La fée Pari-Banou, qui avait eu les yeux attachés sur la prétendue malade pendant que le prince Ahmed lui parlait, commanda à deux de ses femmes qui l’avaient suivie, de la prendre d’entre les mains des deux cavaliers, de la mener dans un appartement du palais, et de prendre pour elle le même soin qu’elles prendraient pour sa propre personne.

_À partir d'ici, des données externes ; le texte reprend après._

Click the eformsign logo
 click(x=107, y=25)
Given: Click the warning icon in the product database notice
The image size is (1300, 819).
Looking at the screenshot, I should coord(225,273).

Pendant que les deux femmes exécutaient l’ordre qu’elles venaient de recevoir, Pari-Banou s’approcha du prince Ahmed, et en baissant la voix: «Prince, dit-elle, je loue votre compassion, digne de vous et de votre naissance, et je me fais un grand plaisir de correspondre à votre bonne intention; mais vous me permettrez de vous dire que je crains fort que cette bonne intention ne soit mal récompensée. Il ne me paraît pas que cette femme soit aussi malade qu’elle le fait paraître, et je suis fort trompée si elle n’est apostée exprès pour vous donner des mortifications. Mais que cela ne vous afflige pas, et quoi que l’on puisse machiner contre vous, persuadez-vous que je vous délivrerai de tous les piéges que l’on pourra vous tendre: allez, et poursuivez votre voyage.»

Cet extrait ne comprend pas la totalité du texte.